Day the music died

On Tuesday, the music died for British viewers of YouTube. It was then that Google, YouTube’s strict parent, began blocking UK viewers from watching what they call “premium music videos” on the Internet’s most popular video platform. The reason, of course, was money. Google had been unable to cut a new licensing or royalties deal for YouTube content with the Performing Rights Society (PRS), the body that collects royalties for music artists. Both sides naturally went in PR spin overdrive after the decision – PRS finding Google’s decision “particularly disappointing”, while a Google spokesman claimed that PRS’s financial demands were so “prohibitive” that they would force YouTube to “lose significant amounts of money with every playback.”

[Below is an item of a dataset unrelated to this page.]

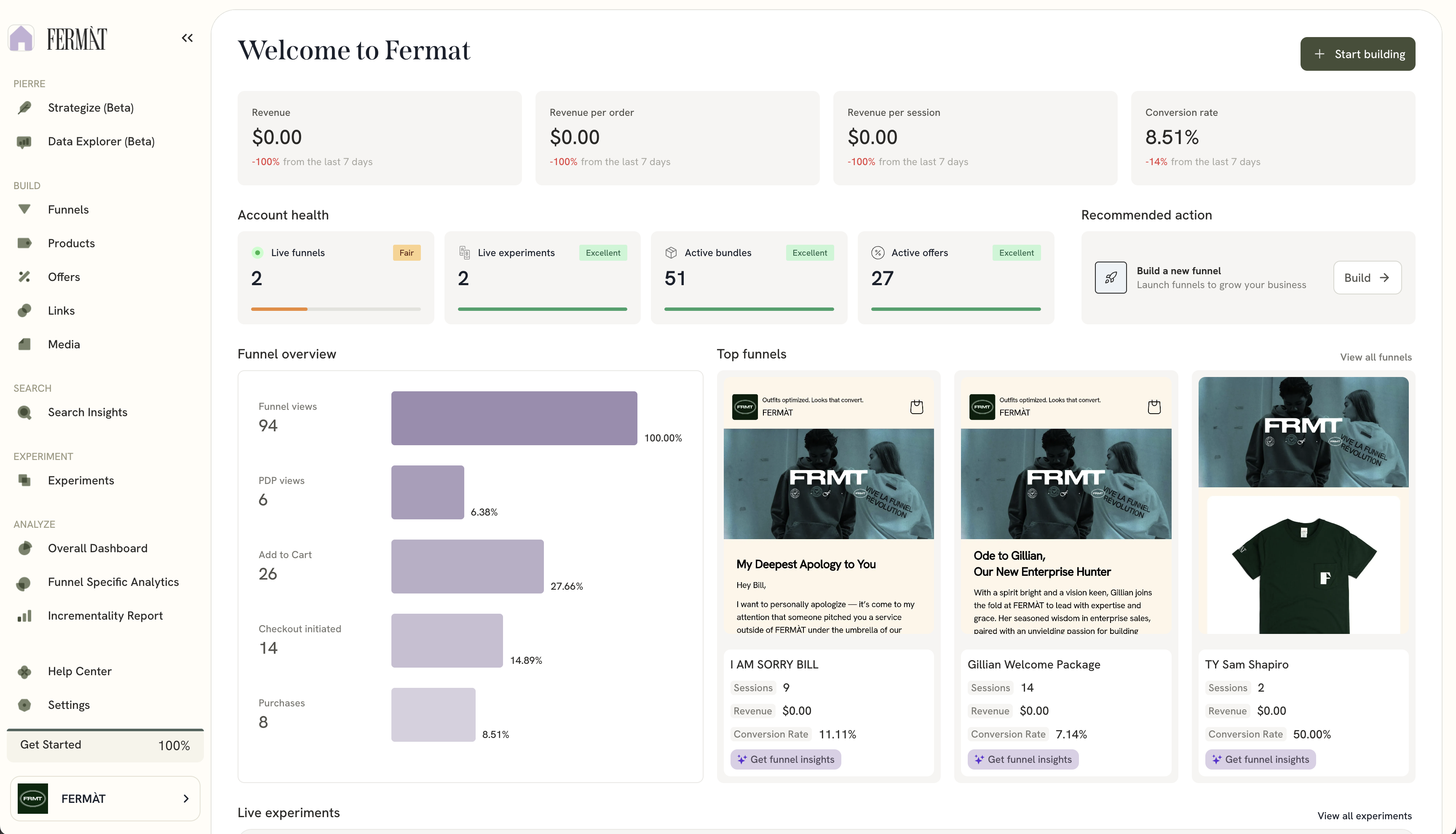Collapse the sidebar with double-chevron icon

coord(187,38)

British music fans shouldn’t feel especially persecuted. The same thing happened in America, late last December, when Google, claiming an inability to “reach acceptable business terms”, pulled down all Warner Music Group’s music videos from YouTube. It was a cruel pre-Christmas present for YouTube regulars with every Warner music video -- from the B-52’s to Jane’s Addiction – suddenly disappearing off the site.

So what is going on, why the sudden war between YouTube and the music business? The simple truth is that Google – which is under severe economic pressure from a decline in online advertising and from powerful new social media competitors like Facebook and Twitter -- is starting to play hardball with its new YouTube baton. It’s not surprising really. YouTube, which is now the fourth most trafficked website and second largest search engine on the Internet, control around 60% of the American online video market with music representing about 30% of its views and 47% of its most popular creators being musicians. But this massive traffic (estimated to be 5 billion total video views a month in the US) isn’t translating into advertising revenue with the site still only selling around 3% of its inventory.

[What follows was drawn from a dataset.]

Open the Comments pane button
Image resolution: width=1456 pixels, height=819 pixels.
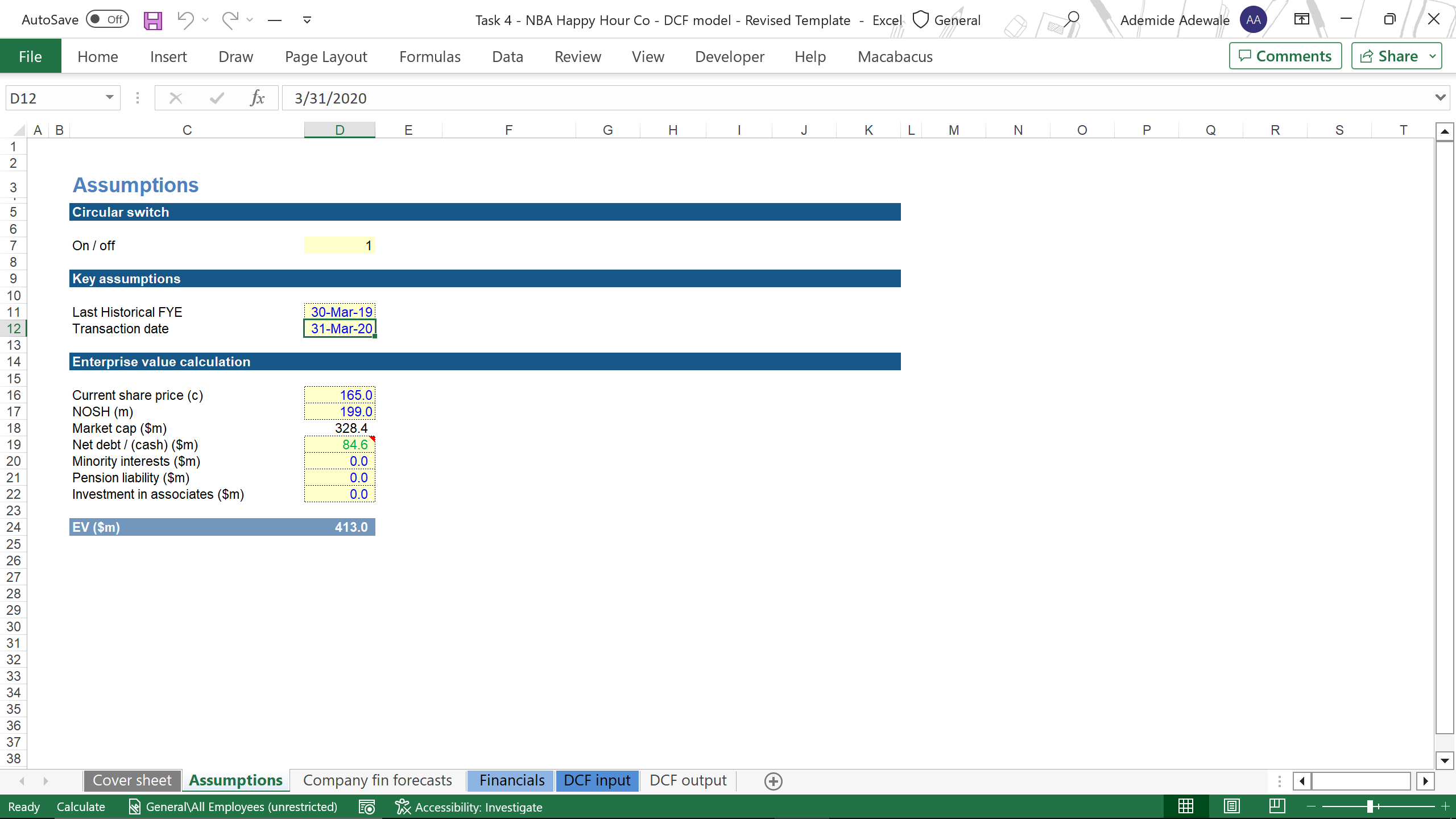point(1285,56)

Thus the nasty squabbling between Google and music business about royalty and license splits. As Lord Carter, the Minister for Communications, Technology and Broadcasting reported last week to a Commons Select Committee about the YouTube-PRS situation: “it is an example of how do you price and fund content in the digital world… We have had decades of content being funded in one way – via the license fee and advertising – and that model is changing at a rapid speed.”

If anything, Lord Carter might even be underestimating the seismic nature of the changes in the music business. Everything indeed is changing with the traditional labels, licensees, advertisers and retailers being replaced by a radically new ecosystem of musical artists, producers, distributors and consumers. And, to almost everyone’s surprise, it’s YouTube – a four year-old start-up founded by three Silicon Valley geeks who wanted a simple service to broadcast online videos of their friends and pets – which is increasingly becoming the decisive player in the music industry.

The music won’t die forever, of course, on YouTube. Google and PRS will do a deal. And Google will eventually ink strategic agreements with all four of the big labels too. But music on the Internet now has a different tune. Google is conducting things now with its new YouTube baton. And not everyone is going to like what they hear.